## Selected passage
This isn't the first time I've driven long distances; indeed, none of the drives we've done so far have exceeded 1000 km. In June 1986 we drove from Lannemézan in Haute Garonne (Pyrénées region of France) to Rosbach (100 km north of Frankfurt am Main in Germany), a distance of about 1450 kilometres. So what was different today? It was the feeling that nothing had changed. The lack of traffic and the surprisingly good condition of the roads mean that it's possible to do faster averages over the Nullarbor than it is over European freeways. We were in Norseman by lunch and in Esperance shortly after 3 pm. The European trip didn't get us home until 10 pm. Also, Norseman didn't seem very different from Eucla. Lannemézan and Rosbach seem worlds apart.

Part of the drive included the longest “straight“ stretch of road in the world, 146.6 km without a bend. It wasn't as hypnotic as I had feared: the direction didn't change in the horizontal plane, but it went up and down a lot, and the landscape kept changing, so in fact it wasn't as tiring as some much shorter stretches of old German Autobahn.

The time zone thing was also interesting: everywhere we went we saw indications of the time zone. I had originally intended to call it the Caiguna time zone, in the assumption that Caiguna was the most important “town” in the area. In fact, the time zone stops just before Caiguna, and in any case it seems that Eucla is the more important of the two “towns” in the area (the other is Cocklebiddy). At least Eucla has some non-tourist oriented people there (the Bureau of Meteorology has a station there), and the settlement seems the biggest. Still, somebody (Luigi Cantoni?) once told me that the whole time zone might be important for being the lowest populated in the world, not more than 200 by his count. I think he might have overestimated: it could be as low as 50.

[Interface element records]

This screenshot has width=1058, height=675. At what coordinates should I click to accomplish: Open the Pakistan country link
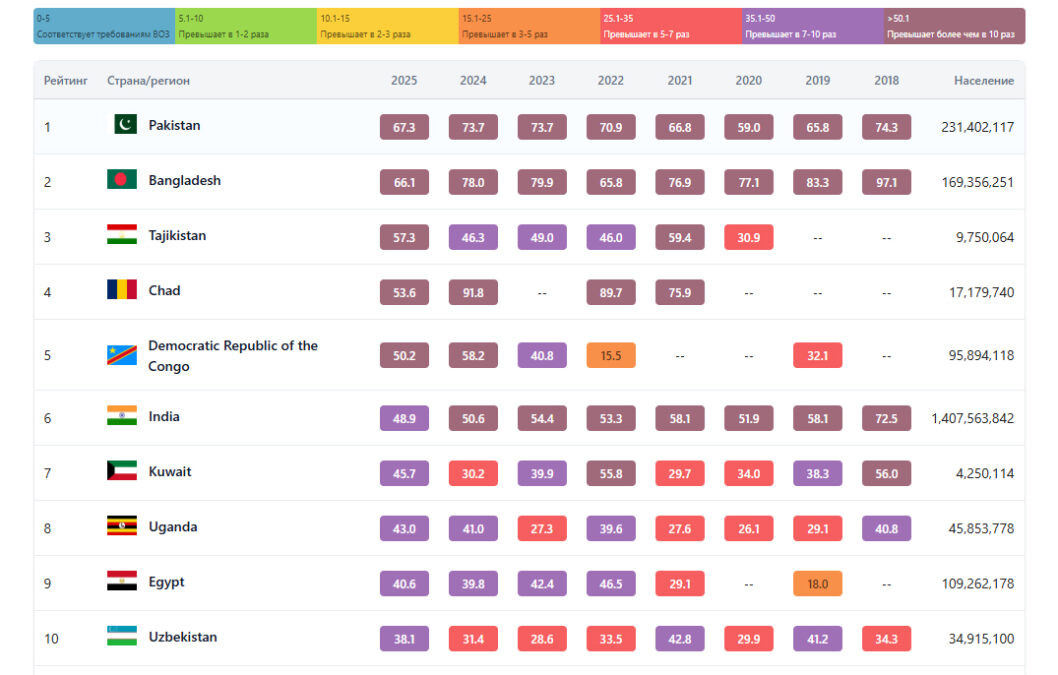click(174, 125)
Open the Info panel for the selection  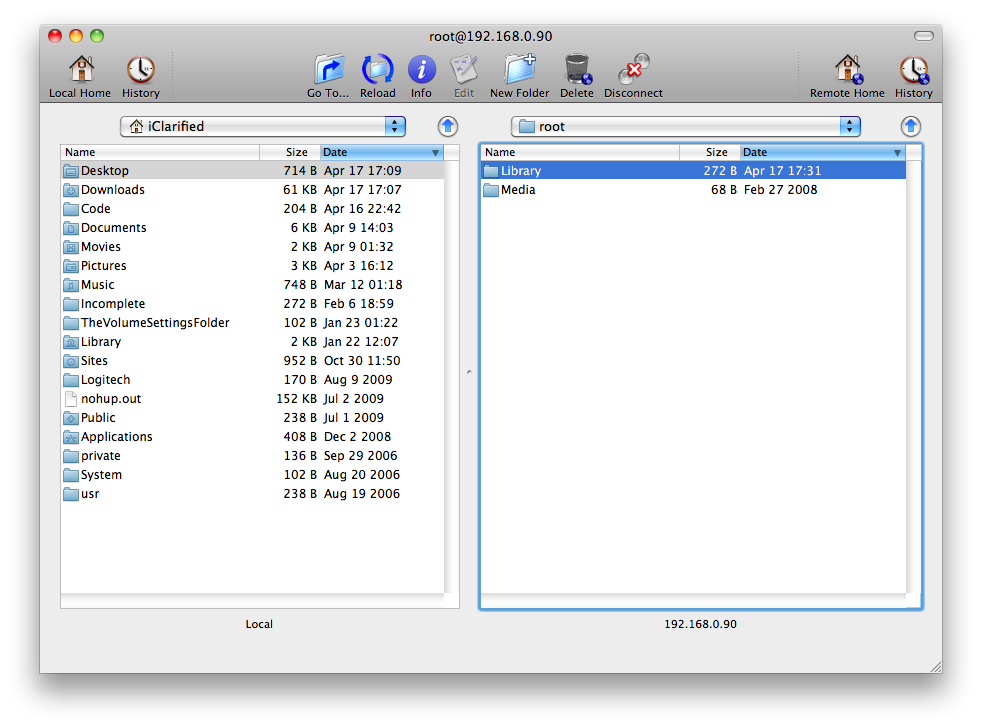(x=421, y=71)
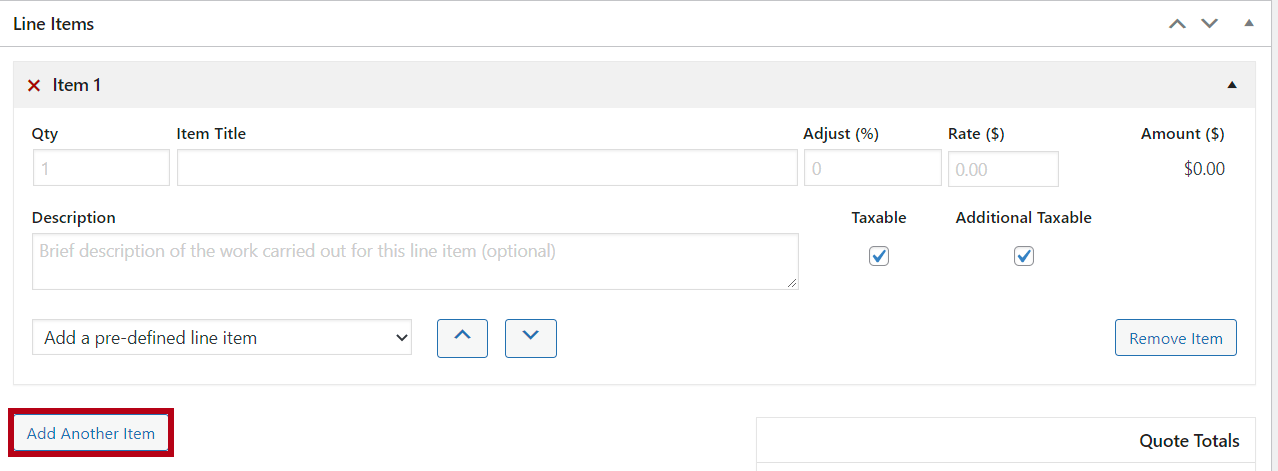Collapse Item 1 using its header triangle
1278x471 pixels.
1232,85
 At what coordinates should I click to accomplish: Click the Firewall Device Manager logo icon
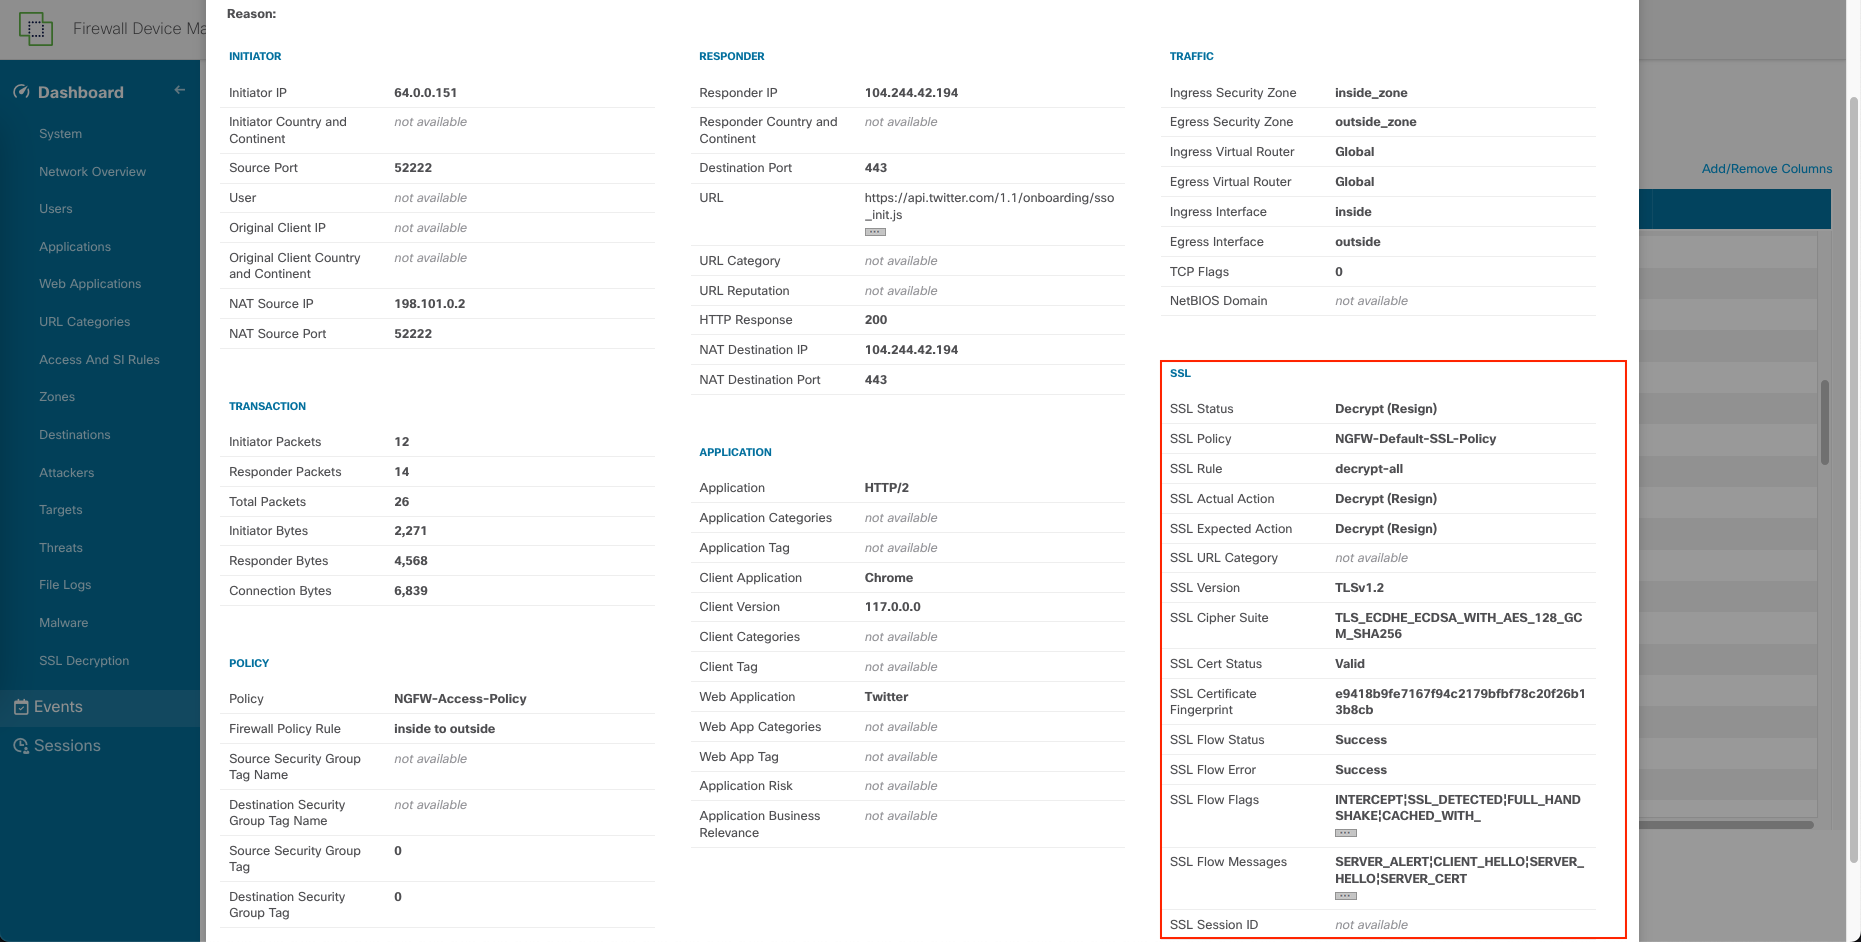point(36,29)
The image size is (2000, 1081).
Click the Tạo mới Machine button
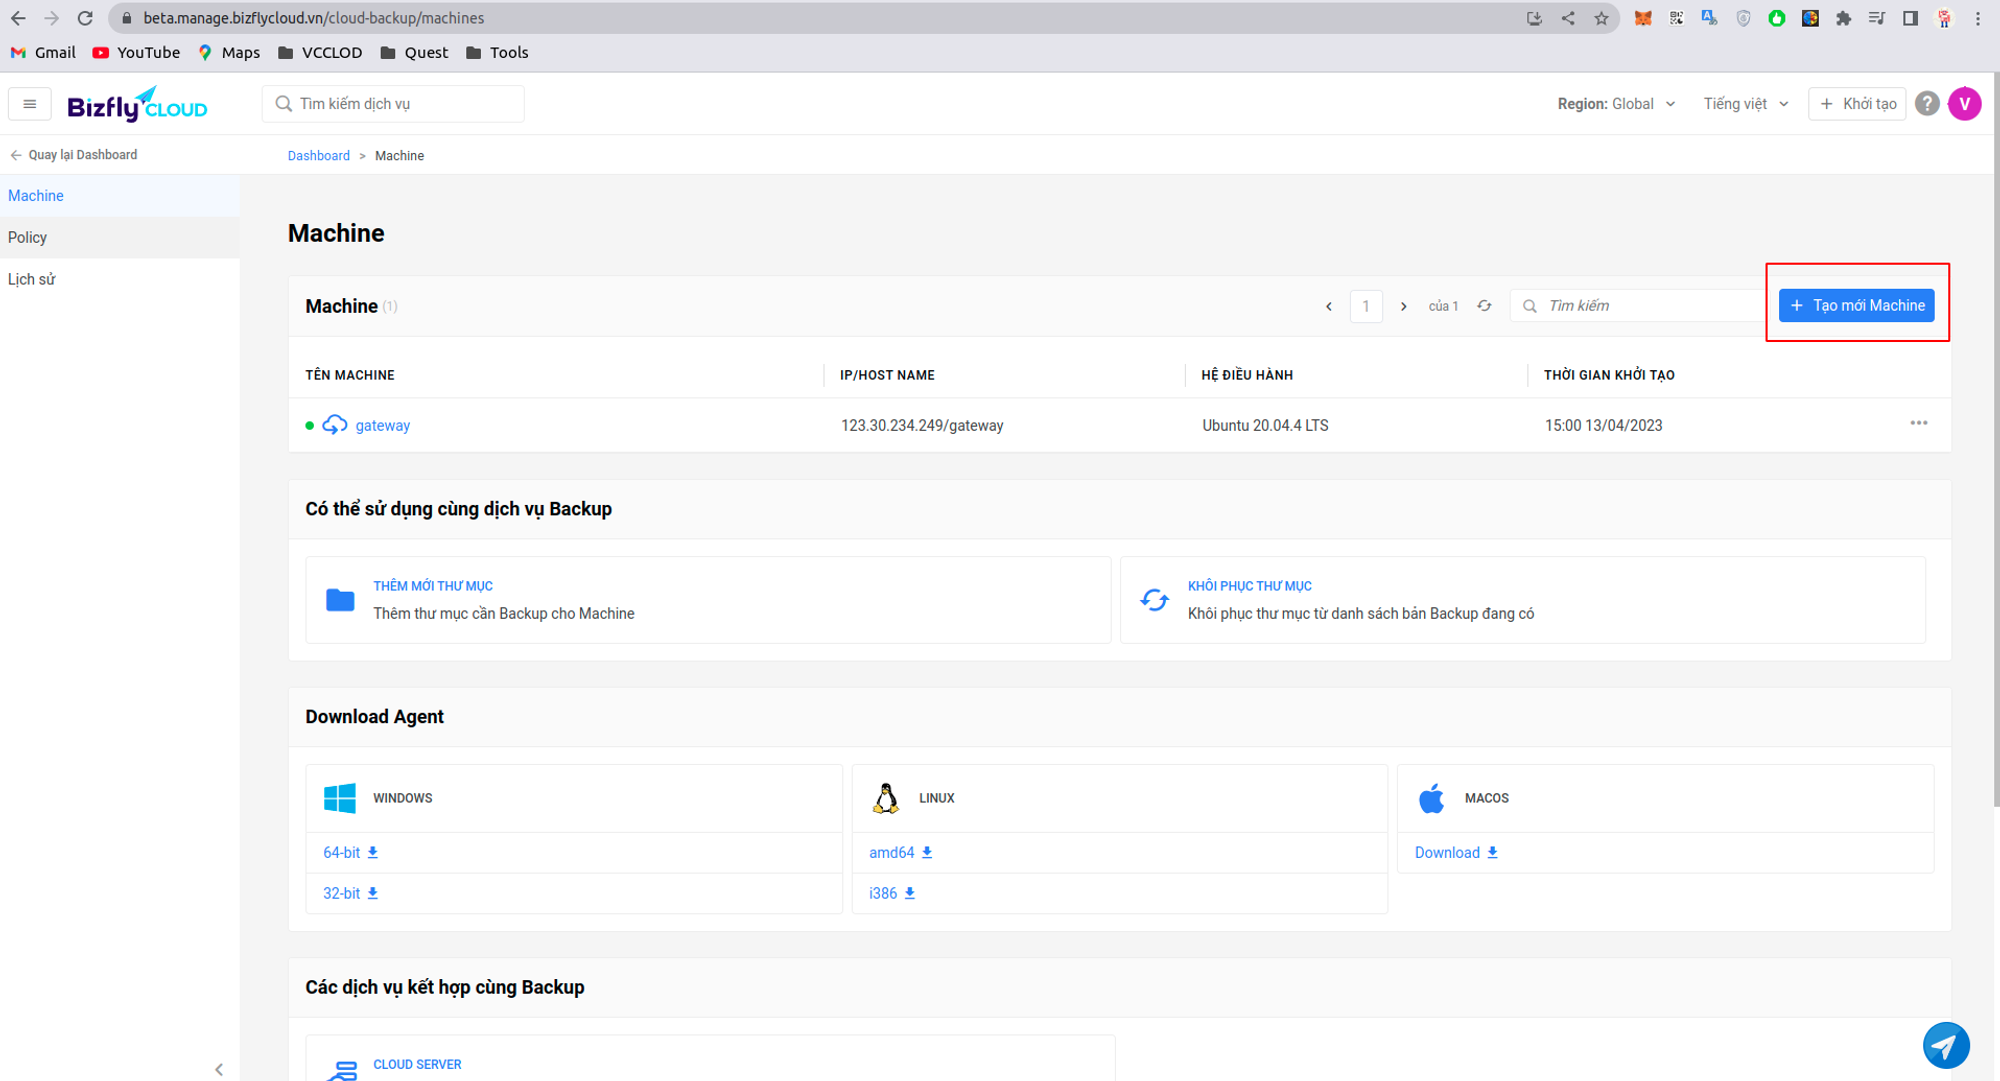click(x=1856, y=305)
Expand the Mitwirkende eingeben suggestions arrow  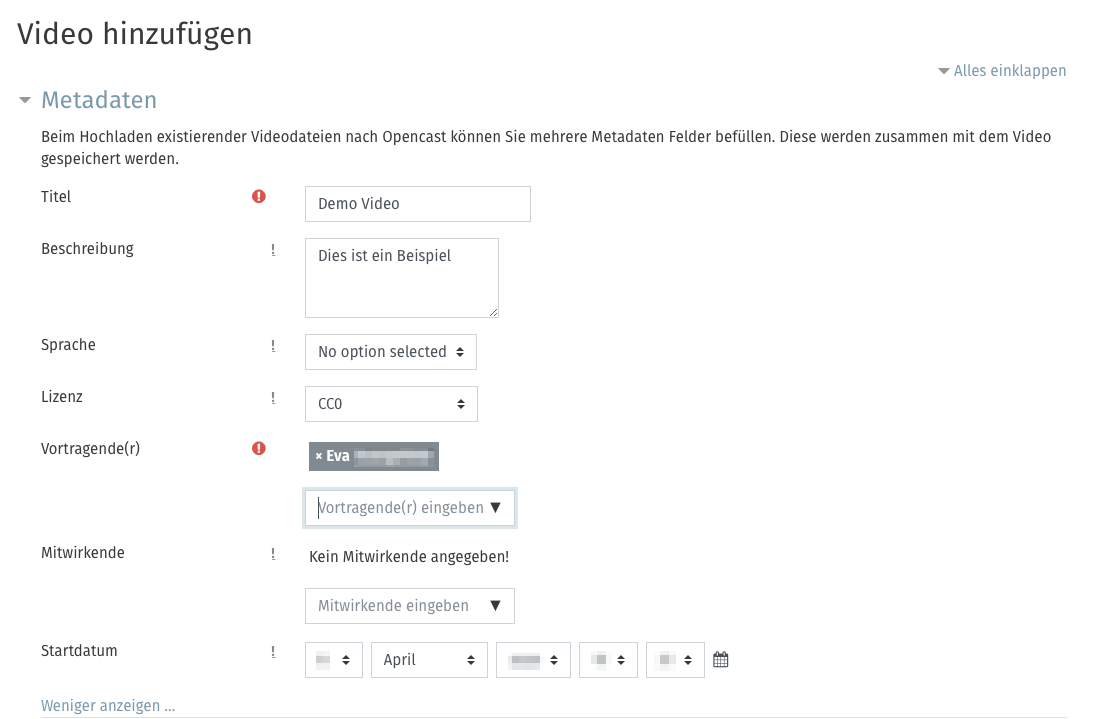(x=495, y=606)
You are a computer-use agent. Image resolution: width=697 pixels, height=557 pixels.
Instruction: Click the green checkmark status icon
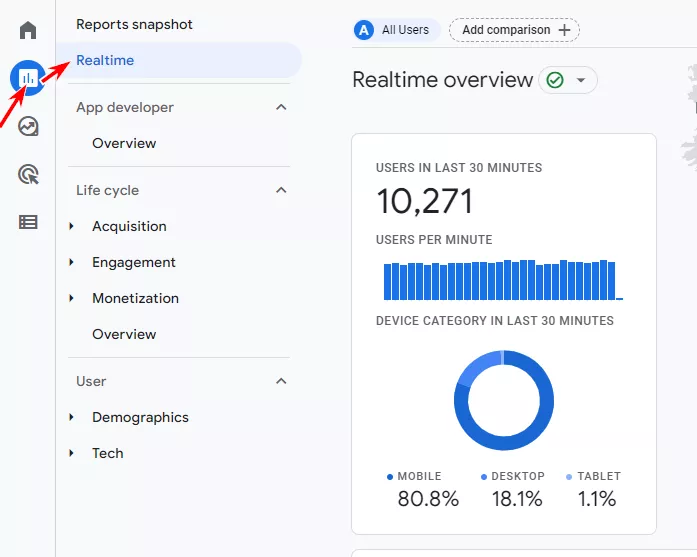[x=553, y=80]
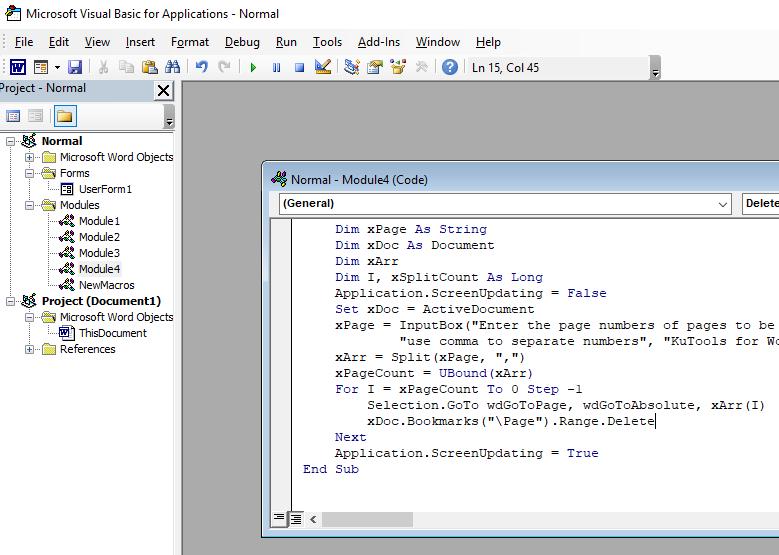Expand the References folder
The height and width of the screenshot is (555, 779).
click(x=30, y=349)

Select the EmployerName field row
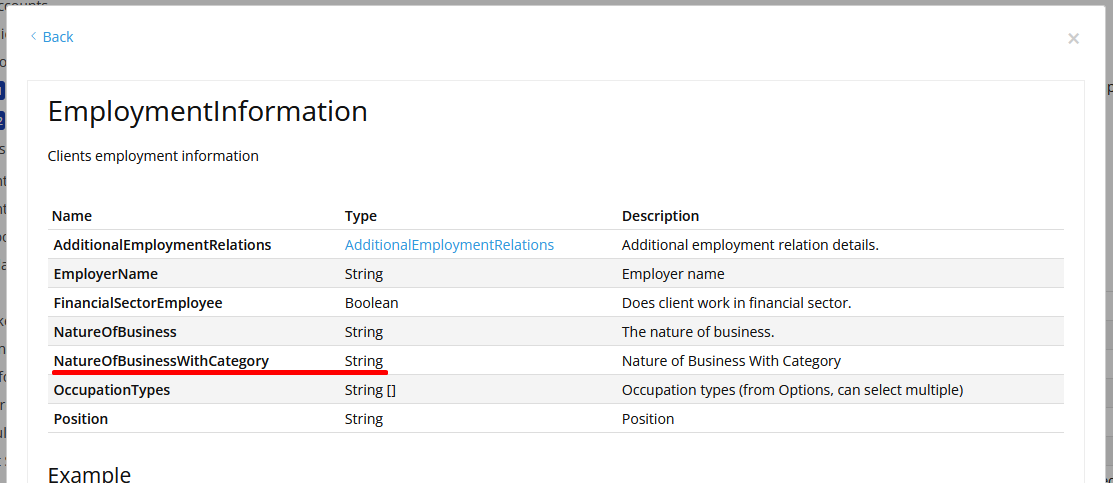click(x=105, y=274)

## Requirements
List every distance in kilometers that the road-trip passage mentions, in the order they appear. The entries are separate material and have no connection to the passage.

## Exercise result
- 1000 km
- 100 km
- about 1450 kilometres
- 146.6 km